Last month, Kano announced a distribution deal with Apple to sell the Harry Potter coding wands in hundreds of stores across the U.S., U.K., Australia and New Zealand.
"It's really an interesting culmination of what we've been doing in retail," Klein said. "But also it kind of has some poetic meaning to it, at least for us, because in many ways the Kano system emerges as a response or a build or remix on the core of Apple."
Klein cites Apple co-founder Steve Jobs' vision for the tech giant, noting that Jobs saw technology as something that "should be very simple for humans to use."
For Klein, however, technology should be about bringing that simplicity "to that layer below the surface, that layer below the touch screen."
Kano's boss is also alert to challenges faced by tech companies amid a backlash against established giants like Facebook and Google over issues including data privacy, fake news and potentially monopolistic behavior.
The so-called "techlash" intensified this year with Facebook embroiled in scandal over the improper sharing of user information with controversial political consultancy Cambridge Analytica, a firm that helped Donald Trump's 2016 presidential campaign.
And Google, too, has come under fire, facing regulatory scrutiny in the European Union over alleged antitrust violations, as well as employee outrage over its handling of sexual misconduct claims and plans to create a censored version of its search engine in China. Add to that, criticism over YouTube's handling of hate and extremist content on the video sharing platform, and how its algorithms tailor videos that are trending or recommended to viewers.

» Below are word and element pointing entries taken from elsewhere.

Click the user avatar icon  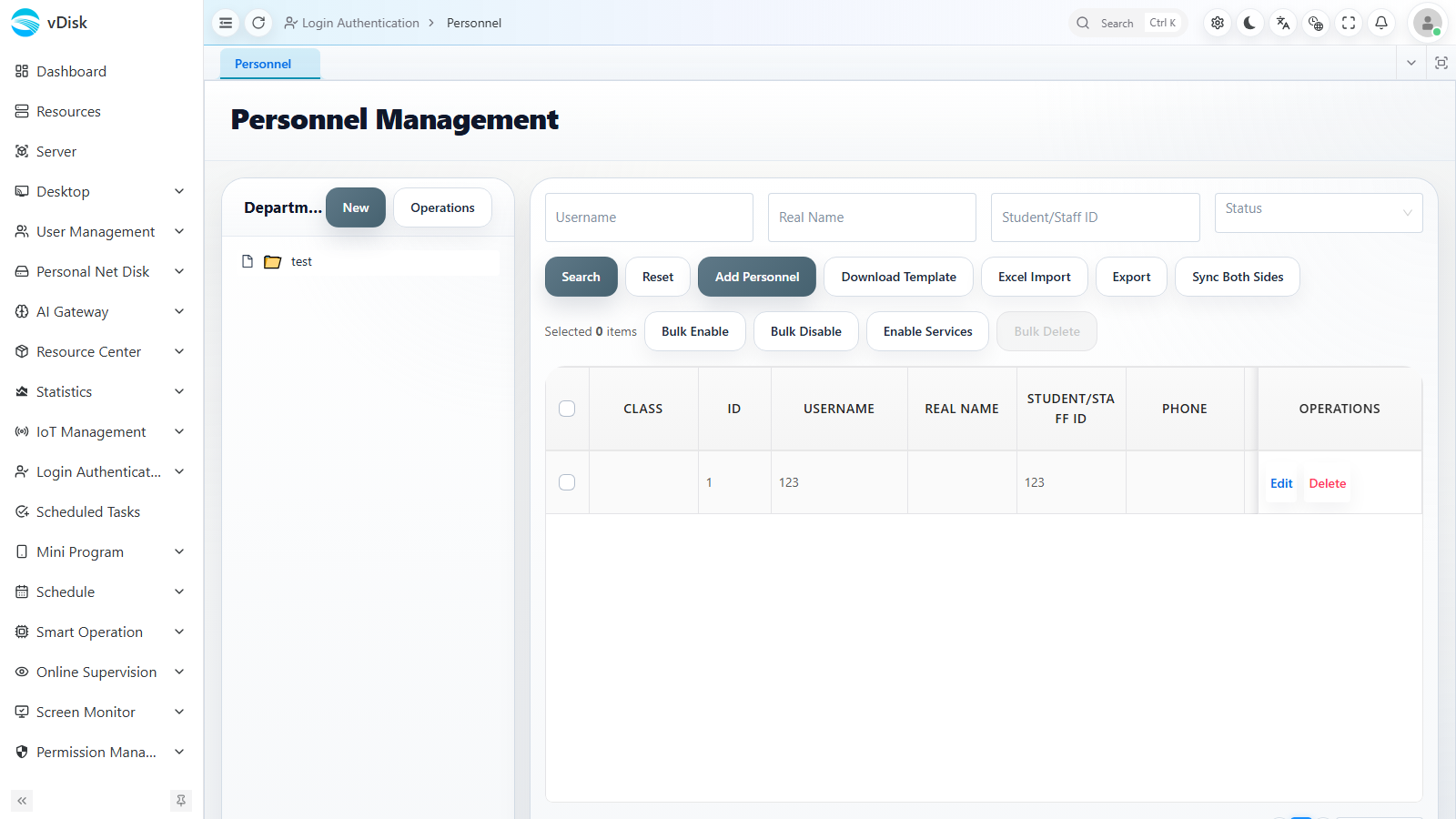click(1427, 23)
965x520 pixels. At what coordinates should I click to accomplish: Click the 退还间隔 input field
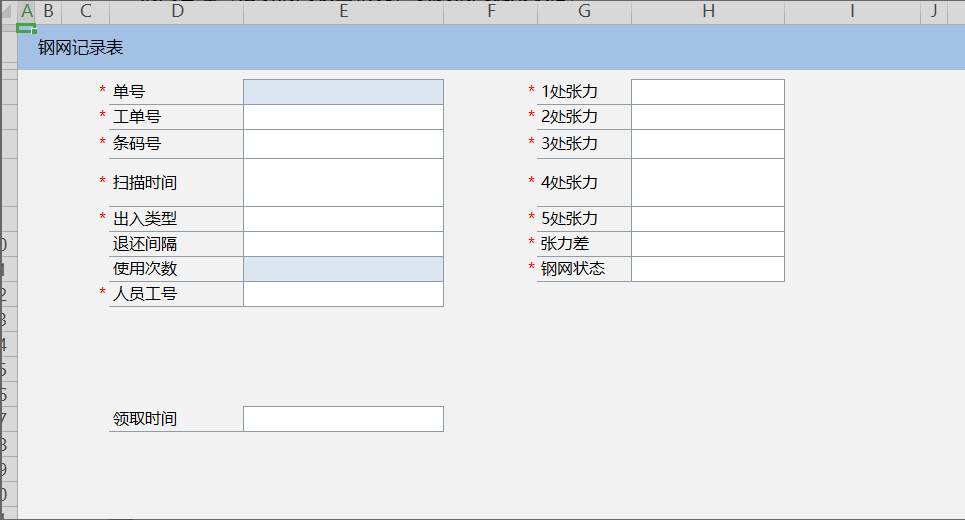343,244
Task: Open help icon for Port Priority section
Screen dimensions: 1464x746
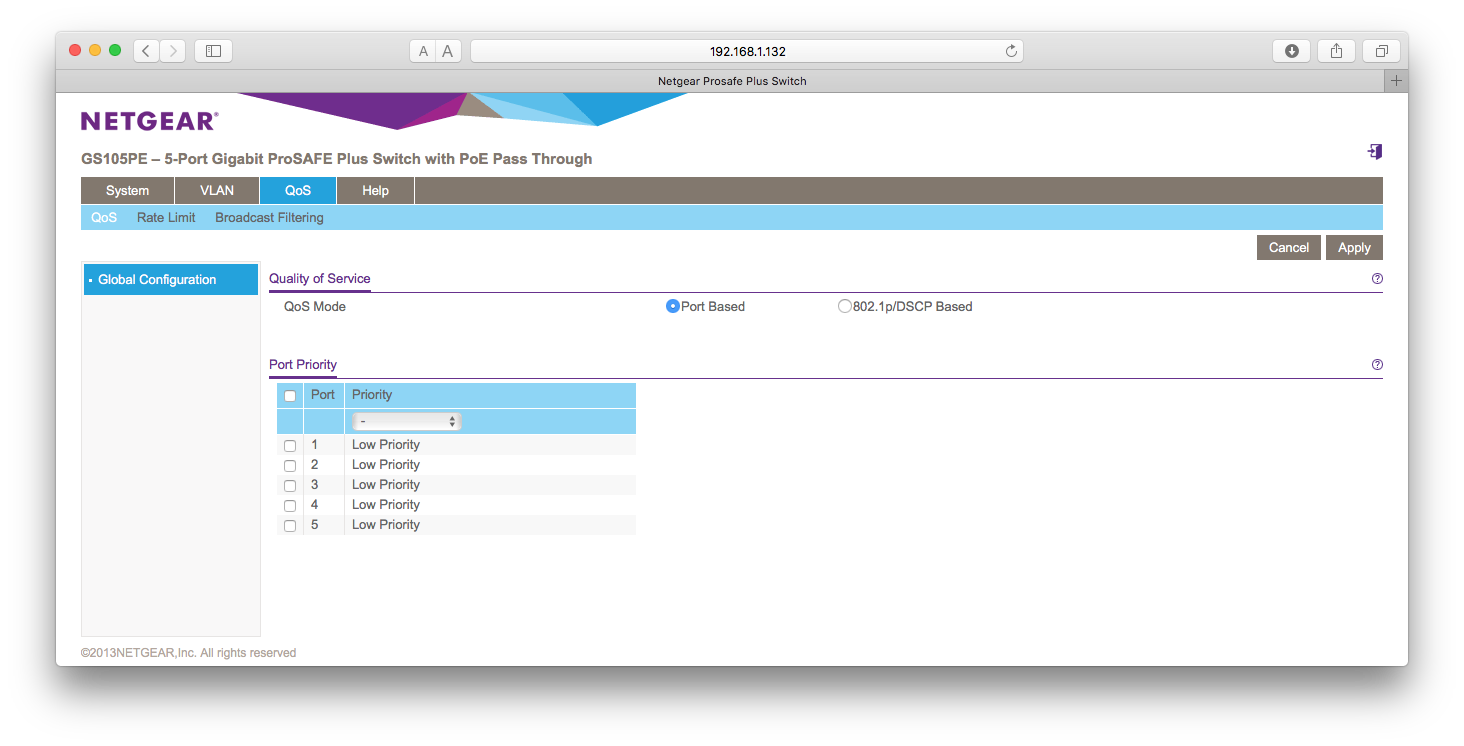Action: click(1377, 365)
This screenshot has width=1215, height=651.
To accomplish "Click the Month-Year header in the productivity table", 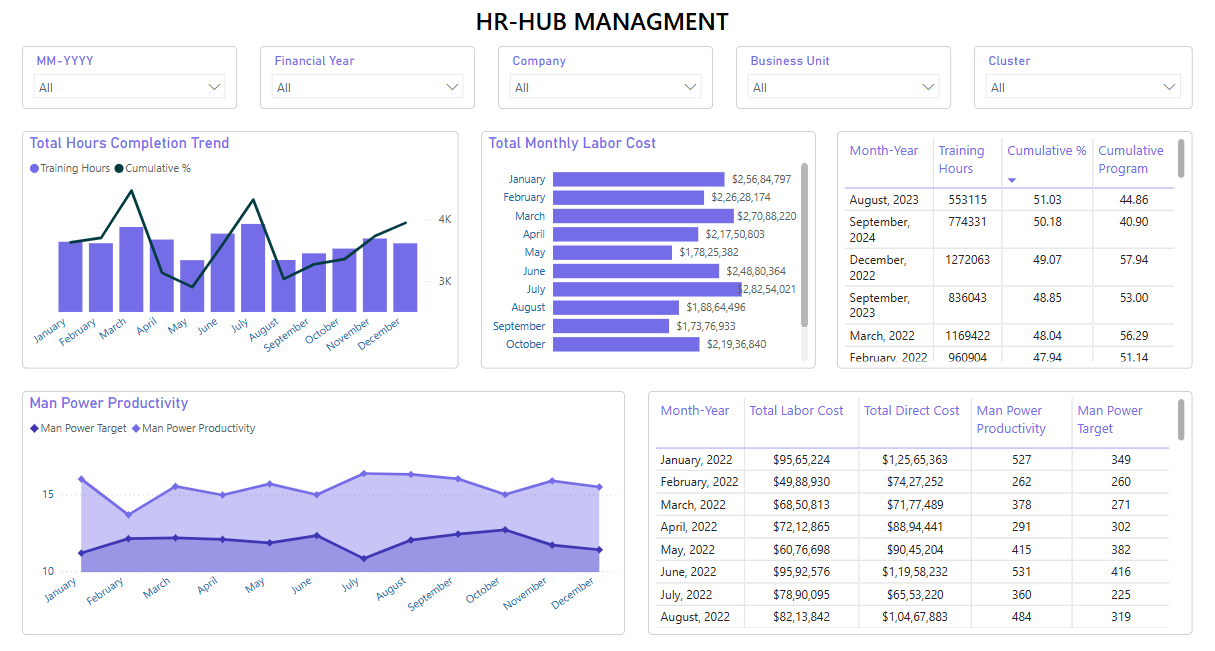I will [697, 410].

Klein says that the root of big tech's problems lies with secrecy around how their platforms work. He highlights a description of Kano's mission purpose laid out on its 2013 Kickstarter page.
"We wrote on that Kickstarter page in summer of 2013: 99 percent of the world is controlled by a tech-literate 1 percent," Klein said. "That's a problem caused by closed devices, top-down teaching and un-fun technologies that do not introduce you to the way they work."
He added: "I think that is what's under threat now and under attack, this big tech assumption that you don't need to know because we'll decide for you."
But despite the push-back against the idea of being controlled by tech titans, Klein says it's important not to stoop to Luddism, opposing any and all technological innovations.
"We're very lucky to live in an era where this technology is at our disposal," he said. "We shouldn't mistake the fact that they can be wielded for the advancement of highly suspect interests… for some kind of inherent issue with digital technology."
Klein says it's down to consumers, not the likes of Facebook and Google, to provide solutions to the problems created by big tech. "It isn't going to be Kano alone" that addresses those issues, he adds.
"It's not Facebook's responsibility to provide us with the solution to the things we don't like about Facebook," he said, adding, "It's our responsibility as citizens in a technological democracy to understand the rules, to look into them, to enjoy them and revel in them, because it is an incredible time to be alive and to take back that control ourselves."
In terms of Kano's long-term ambitions, the chief executive hopes to turn the firm into a big, influential tech company, although he admits that it's early days.
Like many high-growth tech start-ups, Kano is not yet profitable, but Klein says that he sees profitability as an eventual "consequence," as opposed to the "core point," of what the company is doing.
"We want to build something really big, enduring, one of the most remembered and influential brands of the 21st century," he said.
"A computer company that stands up to the challenge of confusion and mysticism and just takes technology to its natural next step, which is the place where anyone can understand it and shape it themselves."